### ÉNONCÉ ÉCRIT 1
Répondez aux questions suivantes sur l'extrait consacré aux pipes, en vous appuyant uniquement sur ce qu'il affirme.
(a) À partir de quel matériau la série Best Make est-elle faite ?
(b) De la collaboration entre quelles personnes la marque Becker & Musico était-elle le fruit ?
(c) Au goût de quelles marques celui des Becker & Musico faisait-il davantage penser ?
### ÉNONCÉ ÉCRIT 2
Recopiez tout le passage de l'extrait consacré aux pipes, depuis "Dans un moment" jusqu'à "cristalline, des Castello.". Remplacez-y "nostalgie" par "tendresse".
### ÉNONCÉ ÉCRIT 3
Poursuivez l'extrait consacré aux pipes à partir de l'endroit où il s'arrête.
━━━━━ EXTRAIT DU DOCUMENT ━━━━━
La série Best Make est faite à partir de bruyères sans aucun point de mastic. En plus, les tuyaux sont faits main, ce qui ne signifie pas pour autant qu’ils brillent par leur confort. Au niveau esthétique, pas de surprises : du classicisme anglais de bon aloi. Par contre, ce qui, à mes yeux, démarque vraiment ces pipes discrètes, c’est leur goût : dès le premier fumage, elles se sont toutes données avec grâce et d’emblée elles se sont mises à développer des saveurs exquises. Depuis, elles me servent avec une fidélité et une constance admirables. Faut-il en conclure que des décennies de séchage dans quelque tiroir les ont sublimées ? Ca en a tout l’air.

Becker & Musico

Dans un moment d’égarement, j’ai vendu trois ou quatre Becker & Musico, marque maintenant défunte qui était le fruit de la collaboration entre Paolo Becker et Massimo Musico. Ayant en ma possession quatre Paolo Becker, plus finement travaillées et finies avec davantage de soin, j’étais convaincu que les B&M ne me manqueraient pas. Erreur. Ces pipes au rapport qualité/prix difficilement battable, je m’en souviens jusqu’à ce jour avec une nostalgie certaine. De facture italienne, les Becker & Musico se distinguaient de leurs compatriotes par une esthétique élégante et classique tout anglaise. D’ailleurs, même leur goût sombre et profond rappelait davantage la saveur des Dunhill ou des Ashton que celle, cristalline, des Castello.
━━━━━ DONNÉES FOURNIES ━━━━━
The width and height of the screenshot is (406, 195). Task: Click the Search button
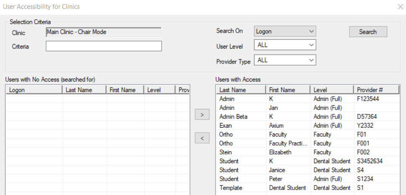coord(368,32)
━━━━━
### RÉPONSE 1
(a) De bruyères sans aucun point de mastic.
(b) De Paolo Becker et Massimo Musico.
(c) Des Dunhill ou des Ashton.

### RÉPONSE 2
Dans un moment d’égarement, j’ai vendu trois ou quatre Becker & Musico, marque maintenant défunte qui était le fruit de la collaboration entre Paolo Becker et Massimo Musico. Ayant en ma possession quatre Paolo Becker, plus finement travaillées et finies avec davantage de soin, j’étais convaincu que les B&M ne me manqueraient pas. Erreur. Ces pipes au rapport qualité/prix difficilement battable, je m’en souviens jusqu’à ce jour avec une tendresse certaine. De facture italienne, les Becker & Musico se distinguaient de leurs compatriotes par une esthétique élégante et classique tout anglaise. D’ailleurs, même leur goût sombre et profond rappelait davantage la saveur des Dunhill ou des Ashton que celle, cristalline, des Castello.

### RÉPONSE 3
Heureusement, il m’en reste une. Par ses proportions surdimensionnées elle est atypique. Ca ne l’empêche pas de produire avec une intensité remarquable ce goût typique qu’on associe d’habitude à l’oil curing que subissaient les grandes anglaises. D’accord, elle est lourde et passablement encombrante et son tuyau en acrylique n’est pas des plus fins. Mais pour de longs moments de plaisirs latakien devant la télé, elle m’est irremplaçable.

Bonacquisti, Paul

J’ai un faible pour les sablées en finition tan, j’adore les variantes sur le thème bulldog et rhodesian, j’ai de la sympathie pour les bent balls. Donc quand j’ai découvert cette pipe au moment même où Paul Bonacquisti était en train de mettre à jour son site, je n’ai fait ni une ni deux : cette bouffarde, il me la fallait. Malgré un tuyau en acrylique. Je ne l’ai jamais regretté. Et pour plusieurs raisons.

Tout d’abord, chaque fois que je regarde cette bullmoose virile, elle continue à ne pas me laisser indifférent. En vérité, c’est exactement le genre de pipe que, tous comptes faits, je préfère : une pipe assez terre à terre, un outil de fumage solide et fidèle qui, malgré son classicisme évident, arrive pourtant à se démarquer grâce à sa personnalité bien marquée. Et de la personnalité, elle en a à revendre.

Ensuite, je suis un fan inconditionnel du latakia syrien, le vrai. Or, cette bullmoose s’avère la parfaite compagne de cette herbe si noble. Quand j’ouvre une boîte d’un mélange qui met en avant le latakia de Syrie, je me dirige quasi automatiquement vers cette pipe. En cela, elle est pour moi irremplaçable.

Permettez-moi de terminer sur une petite curiosité : si le nom de Paul s’écrit Bonacquisti avec cq, il signe ses pipes de Bonaquisti sans c.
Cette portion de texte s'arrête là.